Singh aveva improvvisato una piccola ricostruzione in base all’idea che si era fatto.
“Cody apre al suo assassino. Forse lo conosce. In ogni caso, si fida di lui perché non ci sono tracce di lotta. Lo fa entrare e lo precede nel salotto, come se si trattasse di una visita di cortesia. Ma arrivato lì, si volta e viene accecato. Si porta le mani agli occhi e cade sulle ginocchia. L’omicida afferra la lampada posata sul mobile e la cala con tutte le proprie forze sulla testa della vittima. Cody muore all’istante, ma viene colpito ancora a più riprese, come se l’assassino volesse avere la certezza di ucciderlo.”
“Aspetti un attimo, dottore,” l’aveva interrotto Derek. “Cosa intende dire con ‘accecato’?”
“Penso che la vittima sia stata neutralizzata con uno spray urticante. Questo spiegherebbe le tracce di lacrime e muco sul suo viso.”
“Uno spray urticante?” aveva ripetuto Anna. “Come quando hanno aggredito Jesse nell’appartamento di Stephanie Mailer?”
“Esatto,” aveva confermato Singh.
A quel punto ero intervenuto io:
“Lei dice che l’assassino voleva essere sicuro di uccidere, eppure è arrivato disarmato e si è servito di una lampada. Che tipo di omicida si comporta così?”
“Qualcuno che non vuole uccidere, ma non ha altra scelta,” aveva risposto Singh.
“Per cancellare le tracce del passato?” aveva mormorato Derek.
“Penso proprio di sì,” aveva confermato Singh. “In questa città qualcuno è disposto a tutto per proteggere il proprio segreto e impedirvi di portare a termine l’indagine.”
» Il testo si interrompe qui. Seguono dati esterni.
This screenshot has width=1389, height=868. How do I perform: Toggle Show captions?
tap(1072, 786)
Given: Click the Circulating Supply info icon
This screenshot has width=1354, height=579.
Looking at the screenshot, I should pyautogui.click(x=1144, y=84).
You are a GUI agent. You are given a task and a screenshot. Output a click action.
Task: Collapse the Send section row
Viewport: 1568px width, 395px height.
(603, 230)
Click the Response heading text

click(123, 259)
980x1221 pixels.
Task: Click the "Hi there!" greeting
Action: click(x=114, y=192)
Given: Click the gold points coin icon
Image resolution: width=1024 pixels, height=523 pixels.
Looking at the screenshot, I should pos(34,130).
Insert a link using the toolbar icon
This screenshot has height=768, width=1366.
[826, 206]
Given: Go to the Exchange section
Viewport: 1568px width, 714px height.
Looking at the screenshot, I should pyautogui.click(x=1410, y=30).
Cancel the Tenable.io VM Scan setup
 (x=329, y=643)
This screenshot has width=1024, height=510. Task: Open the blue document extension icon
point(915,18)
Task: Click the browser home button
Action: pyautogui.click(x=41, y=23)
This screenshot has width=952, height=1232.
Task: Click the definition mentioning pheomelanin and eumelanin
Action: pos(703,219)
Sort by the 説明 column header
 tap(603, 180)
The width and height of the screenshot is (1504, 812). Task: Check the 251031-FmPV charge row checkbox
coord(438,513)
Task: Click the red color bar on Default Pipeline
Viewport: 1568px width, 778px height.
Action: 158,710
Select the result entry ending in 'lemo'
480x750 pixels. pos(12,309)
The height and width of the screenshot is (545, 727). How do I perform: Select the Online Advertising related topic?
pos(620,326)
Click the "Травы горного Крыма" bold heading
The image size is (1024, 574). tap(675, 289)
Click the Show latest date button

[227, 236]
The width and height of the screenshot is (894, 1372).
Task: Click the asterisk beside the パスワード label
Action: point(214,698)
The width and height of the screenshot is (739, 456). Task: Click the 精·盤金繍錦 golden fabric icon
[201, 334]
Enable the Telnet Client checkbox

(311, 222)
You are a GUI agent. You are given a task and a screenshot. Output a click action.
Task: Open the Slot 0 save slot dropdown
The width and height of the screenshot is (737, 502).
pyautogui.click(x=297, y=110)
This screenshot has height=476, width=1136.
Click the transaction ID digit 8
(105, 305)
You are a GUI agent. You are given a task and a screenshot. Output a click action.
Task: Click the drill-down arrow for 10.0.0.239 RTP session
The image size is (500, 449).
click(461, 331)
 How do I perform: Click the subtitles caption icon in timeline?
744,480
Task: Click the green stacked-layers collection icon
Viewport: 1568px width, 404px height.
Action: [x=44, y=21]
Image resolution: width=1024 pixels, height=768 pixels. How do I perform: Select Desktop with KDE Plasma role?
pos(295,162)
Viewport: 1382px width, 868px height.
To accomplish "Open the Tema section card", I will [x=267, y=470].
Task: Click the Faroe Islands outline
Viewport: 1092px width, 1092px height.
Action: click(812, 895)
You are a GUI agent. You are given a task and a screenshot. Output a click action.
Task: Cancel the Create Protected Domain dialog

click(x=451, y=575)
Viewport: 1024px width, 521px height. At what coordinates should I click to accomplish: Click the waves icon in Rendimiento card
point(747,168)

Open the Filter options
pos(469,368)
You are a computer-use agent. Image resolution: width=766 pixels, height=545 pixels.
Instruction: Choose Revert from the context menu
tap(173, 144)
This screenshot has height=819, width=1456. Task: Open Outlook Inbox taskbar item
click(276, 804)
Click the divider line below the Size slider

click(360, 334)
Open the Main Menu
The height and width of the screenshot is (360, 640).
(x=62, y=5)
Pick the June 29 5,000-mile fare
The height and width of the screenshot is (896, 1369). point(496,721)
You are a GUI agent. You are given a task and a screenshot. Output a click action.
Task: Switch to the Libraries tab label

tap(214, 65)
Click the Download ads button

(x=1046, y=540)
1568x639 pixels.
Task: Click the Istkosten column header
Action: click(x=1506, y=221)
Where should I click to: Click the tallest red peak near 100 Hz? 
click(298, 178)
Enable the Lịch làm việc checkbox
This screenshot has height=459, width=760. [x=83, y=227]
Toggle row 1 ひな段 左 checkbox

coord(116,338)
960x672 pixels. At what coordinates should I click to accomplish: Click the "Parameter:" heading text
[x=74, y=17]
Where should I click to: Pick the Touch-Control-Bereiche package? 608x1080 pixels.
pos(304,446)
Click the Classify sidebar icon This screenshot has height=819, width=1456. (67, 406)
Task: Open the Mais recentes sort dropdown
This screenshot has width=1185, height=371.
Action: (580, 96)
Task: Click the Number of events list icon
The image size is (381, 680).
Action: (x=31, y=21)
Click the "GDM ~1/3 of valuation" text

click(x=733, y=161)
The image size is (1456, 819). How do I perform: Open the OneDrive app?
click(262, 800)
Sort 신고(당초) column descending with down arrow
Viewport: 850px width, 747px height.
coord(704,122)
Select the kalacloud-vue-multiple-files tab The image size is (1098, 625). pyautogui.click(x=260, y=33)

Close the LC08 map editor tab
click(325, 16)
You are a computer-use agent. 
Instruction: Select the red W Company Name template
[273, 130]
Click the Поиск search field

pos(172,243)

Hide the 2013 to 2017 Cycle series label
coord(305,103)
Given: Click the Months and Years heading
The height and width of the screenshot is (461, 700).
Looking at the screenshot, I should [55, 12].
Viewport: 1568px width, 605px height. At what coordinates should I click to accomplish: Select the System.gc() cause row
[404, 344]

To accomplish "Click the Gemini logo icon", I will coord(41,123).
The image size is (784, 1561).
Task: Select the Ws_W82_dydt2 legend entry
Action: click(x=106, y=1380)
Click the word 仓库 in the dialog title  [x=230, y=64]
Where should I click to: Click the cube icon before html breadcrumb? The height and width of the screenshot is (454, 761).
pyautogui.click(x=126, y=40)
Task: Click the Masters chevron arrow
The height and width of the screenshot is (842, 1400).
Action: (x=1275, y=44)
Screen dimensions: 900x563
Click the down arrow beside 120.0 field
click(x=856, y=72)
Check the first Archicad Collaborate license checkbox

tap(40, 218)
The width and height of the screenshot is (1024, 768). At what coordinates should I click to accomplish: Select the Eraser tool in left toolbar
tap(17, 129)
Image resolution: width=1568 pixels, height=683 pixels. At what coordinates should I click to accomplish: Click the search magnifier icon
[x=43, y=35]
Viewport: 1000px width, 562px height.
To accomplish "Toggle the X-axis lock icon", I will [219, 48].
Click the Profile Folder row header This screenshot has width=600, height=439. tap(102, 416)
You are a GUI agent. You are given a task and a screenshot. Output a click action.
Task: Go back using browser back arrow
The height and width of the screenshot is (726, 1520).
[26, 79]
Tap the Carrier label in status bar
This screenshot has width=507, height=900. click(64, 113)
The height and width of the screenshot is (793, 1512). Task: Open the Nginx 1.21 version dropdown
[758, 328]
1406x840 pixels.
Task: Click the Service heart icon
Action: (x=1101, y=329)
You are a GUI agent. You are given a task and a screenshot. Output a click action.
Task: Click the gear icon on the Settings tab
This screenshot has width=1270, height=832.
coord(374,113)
Cosa sapeva Cody? Che rapporto c’era tra lui e tutta quella storia? Avevamo perquisito la sua casa e ispezionato la libreria, ma non avevamo trovato niente.
Quella mattina Orphea, lo stato di New York e ben presto l’intero paese si svegliarono con i notiziari che annunciavano l’omicidio di Cody. Più che la morte di un libraio, ad appassionare la gente era la concatenazione dei fatti. Ormai ne parlavano tutti i media nazionali e bisognava aspettarsi un incredibile sbarco di curiosi a Orphea.
Per prepararsi a gestire la situazione, in municipio si tenne una riunione di emergenza con il sindaco Brown, il maggiore McKenna della polizia di stato, vari rappresentanti delle città vicine, il comandante Gulliver, Montagne, Anna, Derek e me.
La prima domanda cui bisognava dare una risposta era se si dovesse confermare o no il festival. Durante la notte era stato comunque deciso di mettere sotto protezione tutti i membri della compagnia.
“Penso che si debba annullare la rappresentazione,” dissi. “Serve solo a creare ulteriore tensione.”
“Il suo parere non conta, capitano,” mi disse Brown in tono sgarbato. “Per un motivo che ignoro, lei ha il dente avvelenato con quel brav’uomo di Harvey.”
“Brav’uomo?” ripetei in tono ironico. “Lo definiva così anche vent’anni fa, quando gli ha fregato la fidanzata?”
“Capitano Rosenberg,” sbottò il sindaco, “il suo tono e la sua insolenza sono inaccettabili!”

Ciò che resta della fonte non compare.